ANKARA – Telekom ve Bilişim sivil toplum örgütleri, Türk Telekom’un yeni tarifesinin haksız rekabete yol açacağını ve rakip firmalara ağır darbe vuracağını bildirdi.
Serbest Telekomünikasyon İşletmecileri Derneği(TELKODER), Türkiye Bilişim Derneği(TBD), Tüm İnternet Derneği(TİD), İnternet Teknolojileri Derneği(İNETD), Bilişim Sektörü Derneği(TÜBİDER), Kablo İşletmecileri Derneği(KAİDER) ve Tüketiciler Birliği’nden yapılan ortak açıklamada, Türk Telekom’un, 29 Aralık 2006 tarihinde basına yaptığı açıklamalar ile telefon tarifelerinde değişiklik yapacağını duyurduğu hatırlatıldı.
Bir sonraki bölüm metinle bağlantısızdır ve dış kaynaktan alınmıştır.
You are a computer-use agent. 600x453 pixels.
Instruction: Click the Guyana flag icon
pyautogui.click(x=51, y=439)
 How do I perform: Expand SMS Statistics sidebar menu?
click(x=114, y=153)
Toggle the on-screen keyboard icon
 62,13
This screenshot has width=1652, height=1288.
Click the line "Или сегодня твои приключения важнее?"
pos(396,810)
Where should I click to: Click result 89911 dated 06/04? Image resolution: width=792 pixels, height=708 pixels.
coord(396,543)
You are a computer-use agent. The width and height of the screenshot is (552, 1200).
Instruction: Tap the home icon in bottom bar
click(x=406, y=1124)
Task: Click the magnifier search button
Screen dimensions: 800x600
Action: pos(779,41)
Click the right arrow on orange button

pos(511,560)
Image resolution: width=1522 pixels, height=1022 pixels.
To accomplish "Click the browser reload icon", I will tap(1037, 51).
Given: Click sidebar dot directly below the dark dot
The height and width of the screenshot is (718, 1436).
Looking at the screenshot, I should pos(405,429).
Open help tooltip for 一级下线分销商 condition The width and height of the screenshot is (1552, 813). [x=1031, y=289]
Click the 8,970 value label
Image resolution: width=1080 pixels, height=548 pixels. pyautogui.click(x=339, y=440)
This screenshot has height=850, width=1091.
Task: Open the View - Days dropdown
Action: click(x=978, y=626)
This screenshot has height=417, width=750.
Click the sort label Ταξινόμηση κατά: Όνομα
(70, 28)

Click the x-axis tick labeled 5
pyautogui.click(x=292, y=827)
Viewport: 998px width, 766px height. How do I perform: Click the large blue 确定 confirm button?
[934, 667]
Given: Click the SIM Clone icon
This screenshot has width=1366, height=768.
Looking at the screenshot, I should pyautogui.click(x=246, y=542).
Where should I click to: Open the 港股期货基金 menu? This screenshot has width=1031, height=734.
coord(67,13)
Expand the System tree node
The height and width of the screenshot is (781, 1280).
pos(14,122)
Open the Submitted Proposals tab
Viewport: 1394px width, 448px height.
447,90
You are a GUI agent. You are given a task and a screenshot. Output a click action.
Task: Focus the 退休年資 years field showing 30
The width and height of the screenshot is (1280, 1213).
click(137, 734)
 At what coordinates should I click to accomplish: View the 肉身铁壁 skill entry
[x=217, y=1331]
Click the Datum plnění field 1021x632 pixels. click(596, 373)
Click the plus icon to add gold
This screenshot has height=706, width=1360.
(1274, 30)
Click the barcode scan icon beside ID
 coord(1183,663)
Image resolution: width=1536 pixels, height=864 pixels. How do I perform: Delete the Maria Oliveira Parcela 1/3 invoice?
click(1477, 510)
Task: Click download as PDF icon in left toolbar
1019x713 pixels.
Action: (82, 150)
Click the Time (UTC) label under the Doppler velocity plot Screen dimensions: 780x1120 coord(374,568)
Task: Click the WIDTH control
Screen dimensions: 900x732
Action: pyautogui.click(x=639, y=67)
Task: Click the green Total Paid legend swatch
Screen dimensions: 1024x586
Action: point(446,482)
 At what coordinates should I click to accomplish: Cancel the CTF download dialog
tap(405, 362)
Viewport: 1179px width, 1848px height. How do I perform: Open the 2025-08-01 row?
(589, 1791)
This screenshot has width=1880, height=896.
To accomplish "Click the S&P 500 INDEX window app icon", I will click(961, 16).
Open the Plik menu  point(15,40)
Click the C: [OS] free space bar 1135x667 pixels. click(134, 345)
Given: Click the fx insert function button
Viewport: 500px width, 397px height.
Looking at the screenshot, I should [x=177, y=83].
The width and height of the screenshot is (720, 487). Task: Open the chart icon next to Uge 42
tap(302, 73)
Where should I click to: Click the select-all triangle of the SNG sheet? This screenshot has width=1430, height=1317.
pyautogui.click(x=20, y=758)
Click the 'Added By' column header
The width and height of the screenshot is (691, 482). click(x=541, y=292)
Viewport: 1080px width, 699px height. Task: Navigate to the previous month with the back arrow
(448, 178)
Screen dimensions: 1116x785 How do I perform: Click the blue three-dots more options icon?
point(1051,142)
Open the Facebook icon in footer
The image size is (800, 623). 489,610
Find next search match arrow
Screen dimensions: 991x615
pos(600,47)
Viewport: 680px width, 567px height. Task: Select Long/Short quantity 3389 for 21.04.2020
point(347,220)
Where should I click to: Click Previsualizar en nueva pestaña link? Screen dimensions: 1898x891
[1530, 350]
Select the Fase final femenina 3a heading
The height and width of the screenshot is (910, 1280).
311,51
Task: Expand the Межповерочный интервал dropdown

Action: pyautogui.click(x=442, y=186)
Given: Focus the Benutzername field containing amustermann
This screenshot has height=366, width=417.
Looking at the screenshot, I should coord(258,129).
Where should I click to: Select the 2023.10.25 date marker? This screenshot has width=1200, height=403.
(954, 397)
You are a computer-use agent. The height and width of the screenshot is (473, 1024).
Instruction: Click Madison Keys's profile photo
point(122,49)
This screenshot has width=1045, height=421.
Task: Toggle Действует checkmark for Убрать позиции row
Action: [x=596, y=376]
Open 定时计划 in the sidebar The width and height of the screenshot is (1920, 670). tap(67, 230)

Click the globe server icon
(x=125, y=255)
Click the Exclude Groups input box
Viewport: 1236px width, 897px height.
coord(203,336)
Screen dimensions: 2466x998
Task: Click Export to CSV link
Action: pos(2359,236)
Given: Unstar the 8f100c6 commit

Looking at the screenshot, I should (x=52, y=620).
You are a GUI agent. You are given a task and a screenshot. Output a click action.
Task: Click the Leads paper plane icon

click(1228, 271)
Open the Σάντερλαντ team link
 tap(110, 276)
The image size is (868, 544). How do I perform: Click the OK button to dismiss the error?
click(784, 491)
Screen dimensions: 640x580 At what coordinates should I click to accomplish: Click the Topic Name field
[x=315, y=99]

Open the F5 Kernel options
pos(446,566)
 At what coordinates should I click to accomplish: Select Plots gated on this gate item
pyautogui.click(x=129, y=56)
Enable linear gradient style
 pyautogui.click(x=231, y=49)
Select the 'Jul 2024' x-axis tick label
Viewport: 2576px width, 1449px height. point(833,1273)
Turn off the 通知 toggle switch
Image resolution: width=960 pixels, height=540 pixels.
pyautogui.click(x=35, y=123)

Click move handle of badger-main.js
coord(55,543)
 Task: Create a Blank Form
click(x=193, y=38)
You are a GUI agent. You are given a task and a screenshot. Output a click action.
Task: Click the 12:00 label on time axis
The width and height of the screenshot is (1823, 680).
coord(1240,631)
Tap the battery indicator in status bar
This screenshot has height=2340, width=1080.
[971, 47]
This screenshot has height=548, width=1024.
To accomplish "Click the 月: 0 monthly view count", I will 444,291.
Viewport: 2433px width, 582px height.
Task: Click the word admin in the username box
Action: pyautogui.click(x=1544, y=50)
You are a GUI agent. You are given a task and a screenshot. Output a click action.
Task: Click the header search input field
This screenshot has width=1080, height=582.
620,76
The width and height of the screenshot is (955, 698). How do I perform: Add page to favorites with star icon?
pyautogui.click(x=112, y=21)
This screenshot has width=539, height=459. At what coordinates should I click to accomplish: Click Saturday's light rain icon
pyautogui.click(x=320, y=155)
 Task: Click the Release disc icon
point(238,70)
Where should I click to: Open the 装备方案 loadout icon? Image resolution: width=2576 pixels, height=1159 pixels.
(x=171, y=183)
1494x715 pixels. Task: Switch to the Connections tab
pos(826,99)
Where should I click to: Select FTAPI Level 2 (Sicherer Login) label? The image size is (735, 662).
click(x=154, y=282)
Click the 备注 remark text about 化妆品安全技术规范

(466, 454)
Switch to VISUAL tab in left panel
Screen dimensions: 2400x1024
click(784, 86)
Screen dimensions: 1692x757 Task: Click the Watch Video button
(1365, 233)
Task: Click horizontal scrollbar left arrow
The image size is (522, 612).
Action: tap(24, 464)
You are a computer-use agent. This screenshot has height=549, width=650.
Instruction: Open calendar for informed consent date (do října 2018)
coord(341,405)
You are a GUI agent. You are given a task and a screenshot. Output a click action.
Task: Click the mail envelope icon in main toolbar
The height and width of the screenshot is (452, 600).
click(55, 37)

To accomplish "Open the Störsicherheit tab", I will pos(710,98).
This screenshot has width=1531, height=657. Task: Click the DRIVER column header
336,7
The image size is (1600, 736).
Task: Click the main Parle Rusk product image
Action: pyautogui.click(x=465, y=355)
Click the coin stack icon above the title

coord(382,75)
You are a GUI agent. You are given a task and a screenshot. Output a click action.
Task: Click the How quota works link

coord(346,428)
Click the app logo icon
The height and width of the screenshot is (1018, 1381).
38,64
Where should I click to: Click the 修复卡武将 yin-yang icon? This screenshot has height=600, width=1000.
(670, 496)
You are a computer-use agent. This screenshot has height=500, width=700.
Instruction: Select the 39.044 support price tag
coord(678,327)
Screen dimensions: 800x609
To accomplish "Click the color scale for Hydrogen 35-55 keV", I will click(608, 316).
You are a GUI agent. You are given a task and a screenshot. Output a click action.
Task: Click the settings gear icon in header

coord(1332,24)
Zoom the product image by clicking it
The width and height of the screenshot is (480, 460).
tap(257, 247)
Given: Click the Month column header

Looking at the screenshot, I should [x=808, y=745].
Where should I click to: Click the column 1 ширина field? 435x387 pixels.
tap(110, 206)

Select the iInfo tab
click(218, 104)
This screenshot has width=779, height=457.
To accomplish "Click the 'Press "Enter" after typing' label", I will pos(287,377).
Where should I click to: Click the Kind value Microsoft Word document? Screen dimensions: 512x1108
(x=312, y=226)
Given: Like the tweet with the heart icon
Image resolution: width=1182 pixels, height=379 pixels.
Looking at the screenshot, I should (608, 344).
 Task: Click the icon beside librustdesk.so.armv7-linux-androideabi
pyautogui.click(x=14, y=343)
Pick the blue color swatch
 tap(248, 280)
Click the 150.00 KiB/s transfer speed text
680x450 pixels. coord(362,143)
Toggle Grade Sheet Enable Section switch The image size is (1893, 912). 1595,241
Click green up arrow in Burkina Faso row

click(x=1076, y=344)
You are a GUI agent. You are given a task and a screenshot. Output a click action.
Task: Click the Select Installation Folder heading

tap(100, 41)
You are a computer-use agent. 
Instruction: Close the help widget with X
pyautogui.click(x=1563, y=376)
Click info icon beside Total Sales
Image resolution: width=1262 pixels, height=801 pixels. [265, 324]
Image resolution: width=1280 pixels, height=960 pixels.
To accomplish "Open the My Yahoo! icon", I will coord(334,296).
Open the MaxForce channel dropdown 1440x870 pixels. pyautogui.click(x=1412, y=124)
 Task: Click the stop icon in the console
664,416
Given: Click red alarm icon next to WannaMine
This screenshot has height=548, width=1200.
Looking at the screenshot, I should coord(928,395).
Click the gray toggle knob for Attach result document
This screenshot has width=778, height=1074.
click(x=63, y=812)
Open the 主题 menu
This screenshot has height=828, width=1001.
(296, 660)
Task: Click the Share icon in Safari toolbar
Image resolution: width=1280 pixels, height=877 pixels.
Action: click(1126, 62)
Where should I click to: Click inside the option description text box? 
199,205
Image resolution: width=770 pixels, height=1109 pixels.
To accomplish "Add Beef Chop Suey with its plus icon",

Açıklamada, “Ardından Merkez Bankası’nın 5 Ocak 2007 tarihli resmi bülteninde, ‘Yılın ilk çeyreğinde haberleşme grubunda telefon ücreti kaynaklı fiyat artışları beklenmektedir,’ ifadesi yer almıştır. Demek ki 19 milyon telefon abonesi için zam yapılmak istenmektedir.” denildi.
Açıklamada şu görüşlere yer verildi:
“Ancak, Türk Telekom sabit telefon piyasasında hakim konumda olduğu için, her türlü tarife değişikliği Telekomünikasyon Kurumu’nun onayına tabidir ve bu tarifeler 10 gün sonra bile hâlâ Telekomünikasyon Kurumu tarafından onaylanmamış durumdadır.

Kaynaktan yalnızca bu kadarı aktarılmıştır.